== TASK REQUIREMENTS ==
Transcribe the listing that follows exactly, from its first line to its last.

== SUPPLIED DATA ==
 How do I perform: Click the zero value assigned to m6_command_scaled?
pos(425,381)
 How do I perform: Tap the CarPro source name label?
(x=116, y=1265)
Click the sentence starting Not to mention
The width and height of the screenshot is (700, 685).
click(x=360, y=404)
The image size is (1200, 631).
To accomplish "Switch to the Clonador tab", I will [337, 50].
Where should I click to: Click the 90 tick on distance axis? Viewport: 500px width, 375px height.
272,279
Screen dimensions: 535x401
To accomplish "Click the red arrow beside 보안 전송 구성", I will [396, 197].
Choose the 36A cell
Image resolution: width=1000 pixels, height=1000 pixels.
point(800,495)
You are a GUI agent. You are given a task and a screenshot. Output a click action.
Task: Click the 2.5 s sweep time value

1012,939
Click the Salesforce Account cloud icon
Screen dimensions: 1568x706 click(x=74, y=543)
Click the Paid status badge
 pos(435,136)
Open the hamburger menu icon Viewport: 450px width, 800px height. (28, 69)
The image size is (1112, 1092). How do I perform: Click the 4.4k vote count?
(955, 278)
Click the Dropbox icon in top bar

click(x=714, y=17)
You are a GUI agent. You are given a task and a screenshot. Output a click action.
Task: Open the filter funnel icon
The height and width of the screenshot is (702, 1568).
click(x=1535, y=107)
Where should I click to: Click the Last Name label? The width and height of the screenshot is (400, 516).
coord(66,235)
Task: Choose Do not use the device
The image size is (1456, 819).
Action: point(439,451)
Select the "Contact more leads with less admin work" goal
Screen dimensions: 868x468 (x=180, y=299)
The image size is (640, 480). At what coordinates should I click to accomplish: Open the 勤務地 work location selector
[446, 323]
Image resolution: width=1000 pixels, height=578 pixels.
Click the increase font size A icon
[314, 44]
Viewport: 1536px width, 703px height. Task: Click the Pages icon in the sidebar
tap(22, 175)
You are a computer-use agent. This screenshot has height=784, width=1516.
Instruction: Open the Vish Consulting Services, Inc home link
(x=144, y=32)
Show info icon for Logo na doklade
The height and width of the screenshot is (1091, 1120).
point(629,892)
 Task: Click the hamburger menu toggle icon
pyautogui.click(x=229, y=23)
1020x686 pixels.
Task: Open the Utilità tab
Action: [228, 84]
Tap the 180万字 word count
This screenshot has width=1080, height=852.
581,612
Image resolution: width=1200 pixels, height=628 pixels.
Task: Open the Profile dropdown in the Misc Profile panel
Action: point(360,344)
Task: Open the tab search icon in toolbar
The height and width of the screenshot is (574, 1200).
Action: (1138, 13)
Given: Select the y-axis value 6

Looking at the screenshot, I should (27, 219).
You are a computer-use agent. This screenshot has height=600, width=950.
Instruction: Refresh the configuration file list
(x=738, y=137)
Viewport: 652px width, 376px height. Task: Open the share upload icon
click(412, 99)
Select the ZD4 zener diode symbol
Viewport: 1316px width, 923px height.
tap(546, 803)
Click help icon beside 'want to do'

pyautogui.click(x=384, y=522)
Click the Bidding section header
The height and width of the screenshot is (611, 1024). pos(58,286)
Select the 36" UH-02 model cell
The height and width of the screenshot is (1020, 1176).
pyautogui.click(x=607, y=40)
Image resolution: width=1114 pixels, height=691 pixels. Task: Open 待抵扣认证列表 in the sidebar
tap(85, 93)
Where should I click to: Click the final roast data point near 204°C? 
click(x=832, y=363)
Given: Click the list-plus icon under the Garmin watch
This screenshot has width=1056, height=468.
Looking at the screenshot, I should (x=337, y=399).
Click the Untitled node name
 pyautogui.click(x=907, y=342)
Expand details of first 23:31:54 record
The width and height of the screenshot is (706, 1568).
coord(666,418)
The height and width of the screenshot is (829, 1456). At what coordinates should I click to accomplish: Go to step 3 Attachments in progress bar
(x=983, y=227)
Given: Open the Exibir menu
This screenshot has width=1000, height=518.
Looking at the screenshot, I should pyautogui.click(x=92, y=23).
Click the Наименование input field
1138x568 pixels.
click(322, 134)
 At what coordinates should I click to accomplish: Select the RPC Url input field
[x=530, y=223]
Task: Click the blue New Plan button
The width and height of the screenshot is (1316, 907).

== SOLUTION TO THIS PROBLEM ==
 How do I perform: Click the zero value assigned to m6_command_scaled?
pos(425,381)
 How do I perform: Tap the CarPro source name label?
(x=116, y=1265)
Click the sentence starting Not to mention
The width and height of the screenshot is (700, 685).
click(x=360, y=404)
The image size is (1200, 631).
To accomplish "Switch to the Clonador tab", I will [337, 50].
Where should I click to: Click the 90 tick on distance axis? Viewport: 500px width, 375px height.
272,279
Screen dimensions: 535x401
To accomplish "Click the red arrow beside 보안 전송 구성", I will [396, 197].
Choose the 36A cell
Image resolution: width=1000 pixels, height=1000 pixels.
point(800,495)
You are a GUI agent. You are given a task and a screenshot. Output a click action.
Task: Click the 2.5 s sweep time value

1012,939
Click the Salesforce Account cloud icon
Screen dimensions: 1568x706 click(x=74, y=543)
Click the Paid status badge
 pos(435,136)
Open the hamburger menu icon Viewport: 450px width, 800px height. (28, 69)
The image size is (1112, 1092). How do I perform: Click the 4.4k vote count?
(955, 278)
Click the Dropbox icon in top bar

click(x=714, y=17)
You are a GUI agent. You are given a task and a screenshot. Output a click action.
Task: Open the filter funnel icon
The height and width of the screenshot is (702, 1568).
click(x=1535, y=107)
Where should I click to: Click the Last Name label? The width and height of the screenshot is (400, 516).
coord(66,235)
Task: Choose Do not use the device
The image size is (1456, 819).
Action: point(439,451)
Select the "Contact more leads with less admin work" goal
Screen dimensions: 868x468 (x=180, y=299)
The image size is (640, 480). At what coordinates should I click to accomplish: Open the 勤務地 work location selector
[446, 323]
Image resolution: width=1000 pixels, height=578 pixels.
Click the increase font size A icon
[314, 44]
Viewport: 1536px width, 703px height. Task: Click the Pages icon in the sidebar
tap(22, 175)
You are a computer-use agent. This screenshot has height=784, width=1516.
Instruction: Open the Vish Consulting Services, Inc home link
(x=144, y=32)
Show info icon for Logo na doklade
The height and width of the screenshot is (1091, 1120).
point(629,892)
 Task: Click the hamburger menu toggle icon
pyautogui.click(x=229, y=23)
1020x686 pixels.
Task: Open the Utilità tab
Action: [228, 84]
Tap the 180万字 word count
This screenshot has width=1080, height=852.
581,612
Image resolution: width=1200 pixels, height=628 pixels.
Task: Open the Profile dropdown in the Misc Profile panel
Action: point(360,344)
Task: Open the tab search icon in toolbar
The height and width of the screenshot is (574, 1200).
Action: (1138, 13)
Given: Select the y-axis value 6

Looking at the screenshot, I should (27, 219).
You are a computer-use agent. This screenshot has height=600, width=950.
Instruction: Refresh the configuration file list
(x=738, y=137)
Viewport: 652px width, 376px height. Task: Open the share upload icon
click(412, 99)
Select the ZD4 zener diode symbol
Viewport: 1316px width, 923px height.
tap(546, 803)
Click help icon beside 'want to do'

pyautogui.click(x=384, y=522)
Click the Bidding section header
The height and width of the screenshot is (611, 1024). pos(58,286)
Select the 36" UH-02 model cell
The height and width of the screenshot is (1020, 1176).
pyautogui.click(x=607, y=40)
Image resolution: width=1114 pixels, height=691 pixels. Task: Open 待抵扣认证列表 in the sidebar
tap(85, 93)
Where should I click to: Click the final roast data point near 204°C? 
click(x=832, y=363)
Given: Click the list-plus icon under the Garmin watch
This screenshot has width=1056, height=468.
Looking at the screenshot, I should (x=337, y=399).
Click the Untitled node name
 pyautogui.click(x=907, y=342)
Expand details of first 23:31:54 record
The width and height of the screenshot is (706, 1568).
coord(666,418)
The height and width of the screenshot is (829, 1456). At what coordinates should I click to accomplish: Go to step 3 Attachments in progress bar
(x=983, y=227)
Given: Open the Exibir menu
This screenshot has width=1000, height=518.
Looking at the screenshot, I should pyautogui.click(x=92, y=23).
Click the Наименование input field
1138x568 pixels.
click(322, 134)
 At what coordinates should I click to accomplish: Select the RPC Url input field
[x=530, y=223]
Task: Click the blue New Plan button
The width and height of the screenshot is (1316, 907).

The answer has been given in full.